He was tougher than nails

By Staff
Jim Grammer, When it was a game
Although it's been well over 30 years since his death, I don't think Hartselle will ever see the likes of Richard Grammer again.
He was not only a great and courageous athlete, excelling in both baseball and football, he was a leader that gave everything had, did a little something extra, and inspired others to do the same.
He was the president of his senior class, president of the Student Council, National Honor Society, Key Club officer, and went on to be named in Who's Who of Colleges and Universities in 1969.
Even though there was less than two years difference in Richard and me, he matured physically long before me and at one time was about twice my size. I often got sympathetic looks from those who thought he must have been choking me away from the dinner table because he was so much larger. I think I can now safely admit that there were occasional physical disagreements over food in our younger days.
I think Richard and I had an unusually close relationship growing up, even for brothers close in age. Everything we did we did together, from eating, sleeping, school, church, playing and fighting. I remember numerous people remarking they never saw two brothers get along as well as we did. I didn't realize it was unusual at all until much later.
But, when it comes to just plain-ole' down-home toughness, he was as tough as it gets.
One time he got his tooth knocked out in a high school football game, picked it up and went back to the huddle. He stuck the tooth down in his jockey and kept it there until he got a chance to go to the sidelines. He asked Coach Cain to hold it for him.
Another time, we were playing baseball: I was pitching and he was the catcher. A batter swung, missed, and jerked his bat back as hard as he could, and hit Richard solidly on top of the head.
This was back when catchers didn't wear helmets, some wore baseball caps, but Richard didn't where anything but a mask. On the impact of the bat, Richard went down to one knee with blood going down his face. I thought it killed him.

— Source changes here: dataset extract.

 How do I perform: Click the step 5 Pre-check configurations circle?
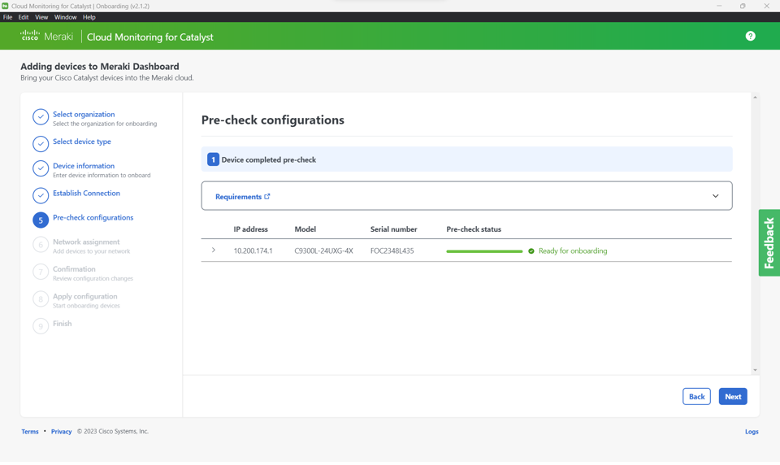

He took off his catcher's mask, wiped blood from his head and threw the ball back to me. He then just motioned the coach back to the dugout. We went on with game as nothing had happened.
I saw him take a pitch to the face in a game once when we were behind and needed base runners. He could easily see the ball coming for his head and could have gotten out of the way, but he stood motionless and faced the ball as it hit him on the cheek.
He trotted down to first base and we came from behind to win by one run.
He was the one run.
And I'll never forget the football game between Decatur and Morgan County High School. We were tied in the fourth quarter, and Richard called the defense together and told everyone to take a knee and bow our head. He held a prayer there on that football field in which he asked God to give us strength to "do whatever it takes to win this game."
That Morgan County High School team in fall of 1965 came out of that huddle with nothing but determination in their heart. A few minutes later, Tim Waldrop blocked a Decatur punt, and Richard scooped it up and ran into the endzone for the game-winning score. It was the first time Hartselle had beaten Decatur in 27 years.
When I think back to Richard and my growing-up days, I realize he was always the brave, daring and courageous one. He feared nothing. I think his philosophy was that he was as tough as anybody that could come along and take anything.
I know I may be a bit bias – he was my brother. But, I think he was right.